Evaluating the graphs above, we notice a significant non-linearity between job satisfaction and probability of staying. People at the low and middle levels of satisfaction have high probabilities of leaving, with lower probabilities in between and around. These patterns would be obscured if we were to look just at the bar graphs (#3 below) comparing the mean satisfaction of those who left and those who stayed. In particular, we would know very little about the employees with low-medium satisfaction levels (The chunk of people on the left of graph #1 with low probabilities of leaving).

This variable may need a third- (or even fourth) order polynomial.

Evaluation

In [10]:
fig, ax = plt.subplots(3,1, figsize = (15,18));
sns.barplot(data = data, x = 'Evaluation', y= 'Left', ax = ax[0], color = sns.xkcd_rgb["pale red"]);
sns.regplot(data = data, x = 'Evaluation', y= 'Left', y_jitter=.02,
            scatter_kws={'alpha':0.05, 'color':cols}, fit_reg = False, ax = ax[1]);
sns.barplot(data = data, x= 'Left', y = 'Evaluation', ax = ax[2]);
ax[0].set_ylabel('Proportion Leaving'); ax[0].set_xticklabels([])
ax[1].set_xlabel("Evaluation"); ax[1].set_yticks([0,1]); ax[1].set_yticklabels(['Stayed','Left']);
ax[1].set_ylabel('');
ax[2].set_xticklabels(['Stayed','Left']); ax[2].set_ylabel('Mean Evaluation Score')
fig.tight_layout()

In these plots, we see very similar non-linear trends to those of "Satisfaction". Again, mean evaluation scores (plot #3) hide the fact that the people who leave come from opposite ends of the spectrum in terms of their evaluation -- so their average is equivalent to those who stayed. A quadratic term will be appropriate to include in our model.

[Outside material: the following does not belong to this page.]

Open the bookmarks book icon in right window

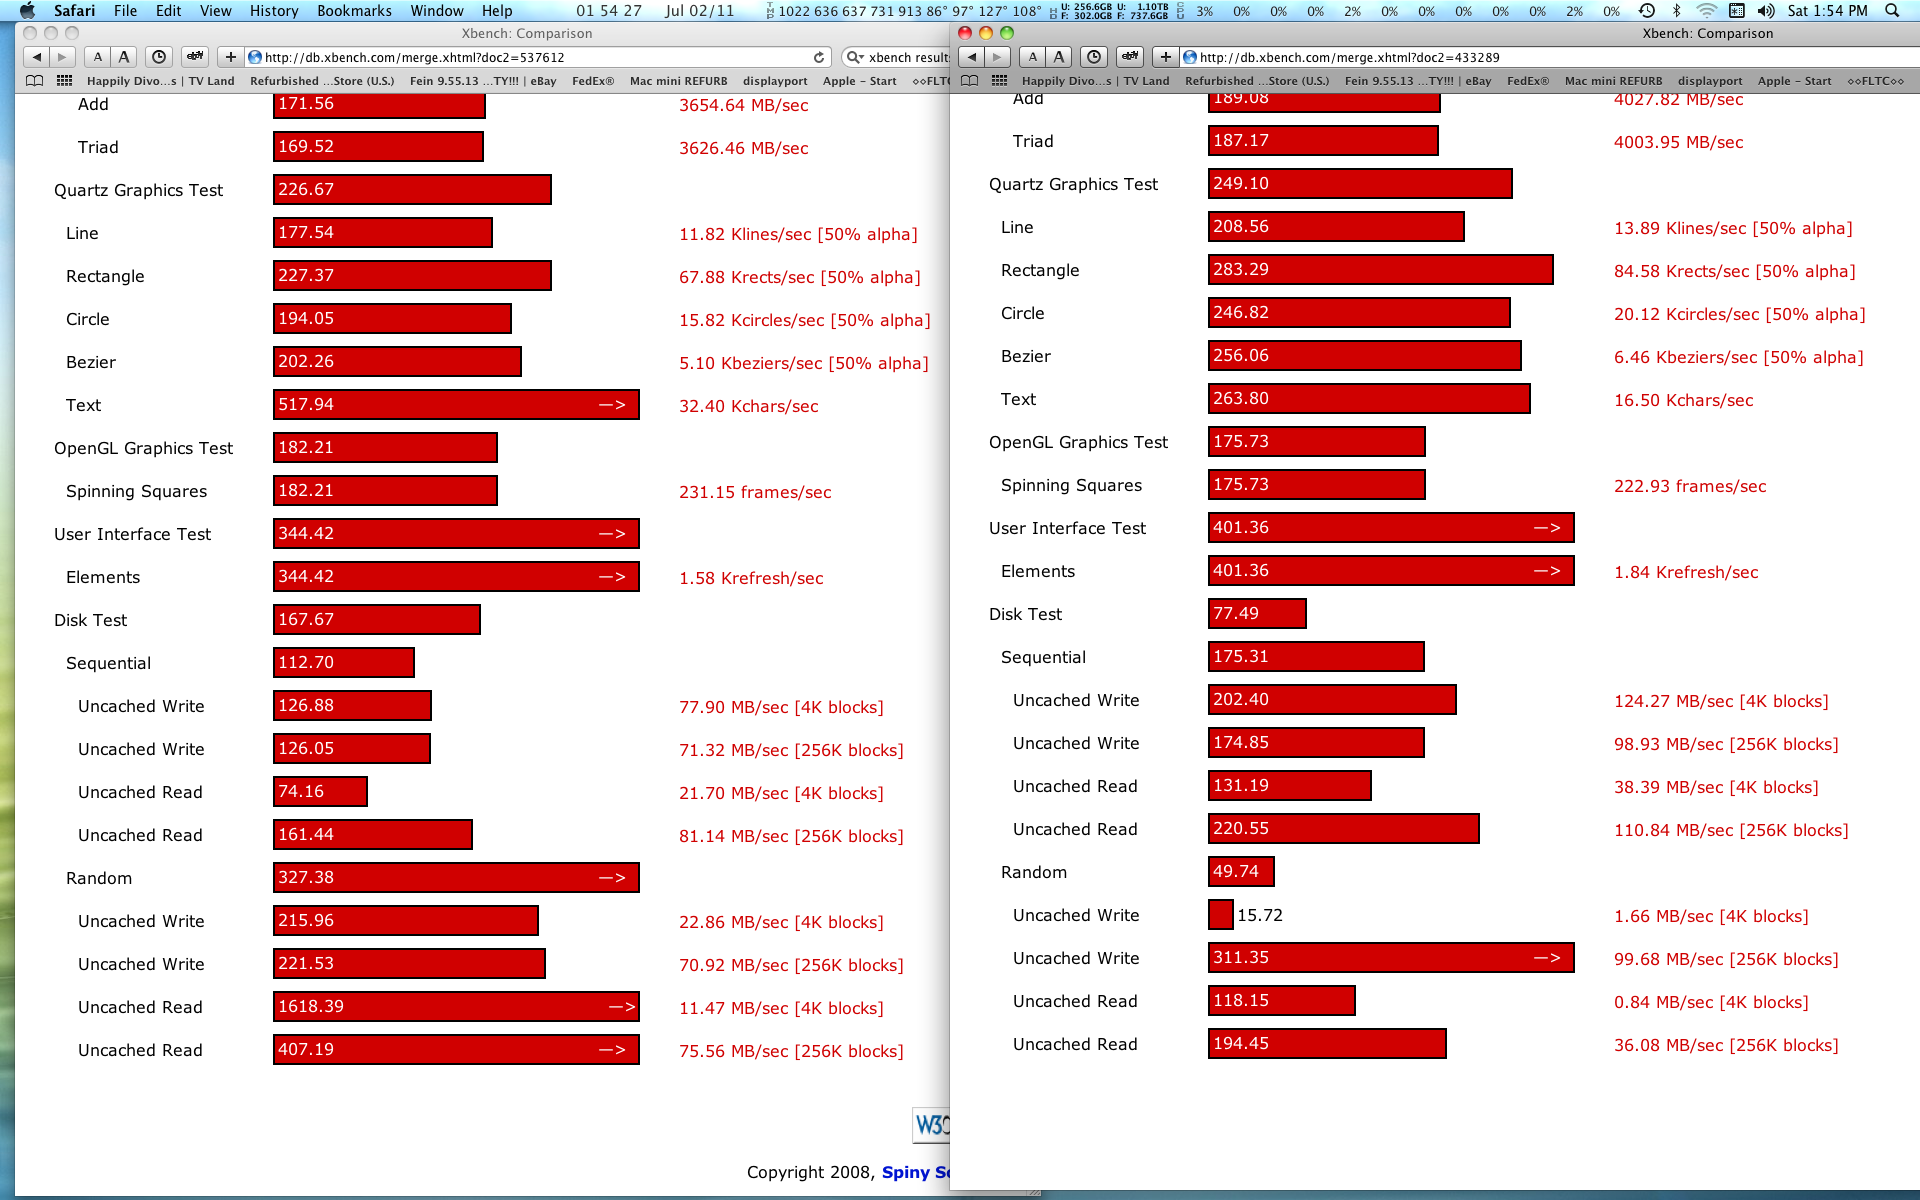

Also interesting to note: the odds-ratio associated with Evaluation was lower than other variables. This may be due to the fact that the relationship is non-linear.

Evaluation X Satisfaction

In [11]:
#sns.set(rc = snsdict)
plt.rcParams.update(pltdict)
stayed = plt.scatter(x = data.Evaluation[data.Left == 0], y = data.Satisfaction[data.Left == 0], 
                     c= current_palette[0], alpha = .4);
left = plt.scatter(x = data.Evaluation[data.Left == 1], y = data.Satisfaction[data.Left == 1], 
                   c= current_palette[1], alpha = .4)
plt.xlabel("Evaluation"); plt.ylabel("Satisfaction");
plt.title("Satisfaction and Evaluation by Group");
leg = plt.legend((stayed,left), ("Stayed","Left"),fontsize=16, bbox_to_anchor=(.98, .65));
for lh in leg.legendHandles: lh.set_alpha(1)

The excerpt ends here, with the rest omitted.